Second one might add a line of color with burning or wood displacement. To burn a line on a rotating piece of wood one first suspends a thin wire between two wooden handles. Holding the wire without handles is asking for burned, cut or removed fingers while using the handles renders the activity safe. As the wood rotates at good speed it is first grooved slightly to prevent the wire from slipping as it is held in the groove. Pressure is applied by pulling the wire taut between the handles and friction causes a burn line to form. The depth of color can be controlled with additional pressure or the duration of the burn.

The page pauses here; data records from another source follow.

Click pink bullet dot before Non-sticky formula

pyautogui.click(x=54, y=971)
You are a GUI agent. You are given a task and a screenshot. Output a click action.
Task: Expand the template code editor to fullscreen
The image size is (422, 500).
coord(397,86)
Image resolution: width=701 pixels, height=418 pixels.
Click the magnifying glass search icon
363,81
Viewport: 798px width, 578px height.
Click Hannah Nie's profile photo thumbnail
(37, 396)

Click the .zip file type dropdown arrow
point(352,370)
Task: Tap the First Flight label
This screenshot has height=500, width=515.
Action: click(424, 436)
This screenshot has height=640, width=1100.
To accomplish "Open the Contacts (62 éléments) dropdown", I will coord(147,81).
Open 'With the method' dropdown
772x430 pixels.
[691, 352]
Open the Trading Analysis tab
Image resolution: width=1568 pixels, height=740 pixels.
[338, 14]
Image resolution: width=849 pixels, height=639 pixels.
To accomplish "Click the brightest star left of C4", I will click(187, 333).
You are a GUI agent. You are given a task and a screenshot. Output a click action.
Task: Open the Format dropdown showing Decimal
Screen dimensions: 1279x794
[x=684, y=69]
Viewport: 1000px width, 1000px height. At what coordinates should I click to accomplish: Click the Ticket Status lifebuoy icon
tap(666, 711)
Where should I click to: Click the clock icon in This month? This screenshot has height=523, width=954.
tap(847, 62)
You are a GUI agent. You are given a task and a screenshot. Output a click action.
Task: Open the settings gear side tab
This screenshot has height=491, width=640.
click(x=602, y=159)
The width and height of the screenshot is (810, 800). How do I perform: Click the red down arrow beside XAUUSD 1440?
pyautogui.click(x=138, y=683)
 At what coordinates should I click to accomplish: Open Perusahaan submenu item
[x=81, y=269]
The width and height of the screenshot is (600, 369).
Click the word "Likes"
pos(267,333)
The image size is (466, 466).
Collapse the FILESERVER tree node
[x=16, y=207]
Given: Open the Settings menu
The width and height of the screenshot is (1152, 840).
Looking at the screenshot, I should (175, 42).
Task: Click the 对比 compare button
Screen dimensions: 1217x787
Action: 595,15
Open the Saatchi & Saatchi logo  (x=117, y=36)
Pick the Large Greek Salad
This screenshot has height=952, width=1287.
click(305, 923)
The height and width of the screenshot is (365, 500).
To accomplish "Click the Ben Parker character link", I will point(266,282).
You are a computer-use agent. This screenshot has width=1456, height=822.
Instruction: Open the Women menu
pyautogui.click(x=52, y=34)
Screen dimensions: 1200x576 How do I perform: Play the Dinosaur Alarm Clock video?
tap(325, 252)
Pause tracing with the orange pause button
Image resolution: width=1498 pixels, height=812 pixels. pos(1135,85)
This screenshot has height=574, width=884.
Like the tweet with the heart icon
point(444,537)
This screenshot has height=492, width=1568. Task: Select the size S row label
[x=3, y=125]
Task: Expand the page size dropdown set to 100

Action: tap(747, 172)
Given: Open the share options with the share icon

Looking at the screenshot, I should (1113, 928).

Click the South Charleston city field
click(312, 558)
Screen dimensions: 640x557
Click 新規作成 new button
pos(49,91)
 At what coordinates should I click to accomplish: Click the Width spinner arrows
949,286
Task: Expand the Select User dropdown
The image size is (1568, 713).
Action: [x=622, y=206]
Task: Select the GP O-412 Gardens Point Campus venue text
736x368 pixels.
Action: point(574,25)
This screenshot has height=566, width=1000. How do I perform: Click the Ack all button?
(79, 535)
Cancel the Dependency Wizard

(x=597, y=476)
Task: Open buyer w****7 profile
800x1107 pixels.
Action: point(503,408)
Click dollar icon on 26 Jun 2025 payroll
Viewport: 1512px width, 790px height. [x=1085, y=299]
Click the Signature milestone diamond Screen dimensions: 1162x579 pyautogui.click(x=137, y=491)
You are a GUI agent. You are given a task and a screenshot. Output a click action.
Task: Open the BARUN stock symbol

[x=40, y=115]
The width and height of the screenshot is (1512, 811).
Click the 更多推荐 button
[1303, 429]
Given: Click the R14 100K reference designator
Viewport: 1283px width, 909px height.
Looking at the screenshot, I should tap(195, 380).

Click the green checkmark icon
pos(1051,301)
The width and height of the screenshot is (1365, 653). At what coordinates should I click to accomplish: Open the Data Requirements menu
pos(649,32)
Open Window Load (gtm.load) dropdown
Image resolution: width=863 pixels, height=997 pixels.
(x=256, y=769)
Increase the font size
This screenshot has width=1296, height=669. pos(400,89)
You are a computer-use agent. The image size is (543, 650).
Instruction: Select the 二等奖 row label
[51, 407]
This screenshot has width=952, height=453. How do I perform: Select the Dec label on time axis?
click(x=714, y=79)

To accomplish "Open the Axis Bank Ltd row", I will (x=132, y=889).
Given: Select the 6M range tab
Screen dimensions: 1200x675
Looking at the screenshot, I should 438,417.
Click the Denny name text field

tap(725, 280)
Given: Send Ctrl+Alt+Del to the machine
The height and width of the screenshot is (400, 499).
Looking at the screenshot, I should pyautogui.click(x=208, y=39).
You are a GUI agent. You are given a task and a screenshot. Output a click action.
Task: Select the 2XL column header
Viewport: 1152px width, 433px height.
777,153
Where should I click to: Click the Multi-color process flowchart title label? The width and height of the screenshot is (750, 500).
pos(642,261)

Wood displacement adds a line of color by actually transferring a bit of wood from one piece to the next and tends to work best on faceplate work although it can be used on spindles. It also works better with dark woods being used to color light ones. For instance if a bowl of maple is turning on the lathe, a thin piece of rosewood about 6 inches long and 1 inch wide but only 1/16" thick may have its edge brought to the spinning wood. Under a bit of pressure a bit of the rosewood will actually be transferred to the spinning maple. The band may be darkened by holding the rosewood in place a bit longer and broadened simply by moving it left and right.
Third is adding color to the wood. For some this is a shock under the belief that wood turnings should always be left natural, but people have been coloring them since turning started. Color may be added easily with felt markers while the wood turns or is stationary. The varieties of paints and stains available are amazing indeed. Leather dyes should not be overlooked. They use an alcohol solvent that will not raise the grain the wood, apply and dry quickly, and allow the grain of the wood to show through. Again there is a wide variety of colors available and they all mix well to give infinite choice.
Each of these methods and many others allow for adaption of wood turning projects to make them into signature pieces for a turner while learning a variety of techniques and style without the boredom of undue repetition.